Post-Soviet Political Order by Barnett Rubin,Jack Snyder Pdf

Post-Soviet Political Order asks what is shaping the institutional pattern of the post-Soviet political order, what the new order will be like, what patterns of conflict are emerging, and what can be done about stabilising the region. In considering these questions the contributors converge on four common themes: * the institutional legacy of empire * the social processes unleashed by imperial collapse * patterns of bargaining within and between states to resolve conflicts arising out of the imperial collapse * the impact of the wider international setting on the pattern of post-imperial politics Focusing on the former Soviet Union and Eastern European countries, the contributors show how strong state institutions are essential if conflict and political instability are to be avoided.
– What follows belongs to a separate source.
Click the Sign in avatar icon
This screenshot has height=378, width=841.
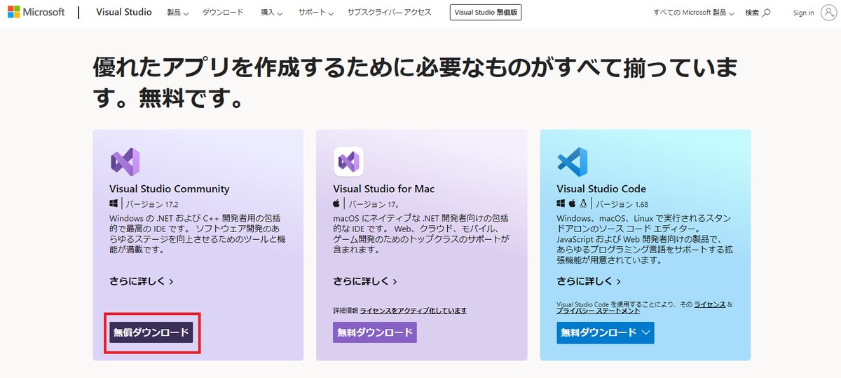coord(828,13)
Russia's Balkan Entanglements, 1806-1914

Author : Barbara Jelavich
Publisher : Cambridge University Press
Page : 312 pages
File Size : 51,6 Mb
Release : 2004-03-11
Category : History
ISBN : 0521522501

Get Book

Russia's Balkan Entanglements, 1806-1914 by Barbara Jelavich Pdf

This book examines the reason for the Russian involvement in the Balkan peninsula.

Imperial Rule

Author : Alekse? I. Miller,Alfred J. Rieber
Publisher : Central European University Press
Page : 224 pages
File Size : 40,9 Mb
Release : 2004-01-01
Category : History
ISBN : 9639241989

Get Book

Imperial Rule by Alekse? I. Miller,Alfred J. Rieber Pdf

Renowned academics compare major features of imperial rule in the 19th century, reflecting a significant shift away from nationalism and toward empires in the studies of state building. The book responds to the current interest in multi-unit formations, such as the European Union and the expanded outreach of the United States. National historical narratives have systematically marginalized imperial dimensions, yet empires play an important role. This book examines the methods discerned in the creation of the Habsburg Monarchy, the Ottoman Empire, the Hohenzollern rule and Imperial Russia. It inspects the respective imperial elites in these empires, and it details the role of nations, religions and ideologies in the legitimacy of empire building, bringing the Spanish Empire into the analysis. The final part of the book focuses on modern empires, such as the German "Reich." The essays suggest that empires were more adaptive and resilient to change than is commonly thought.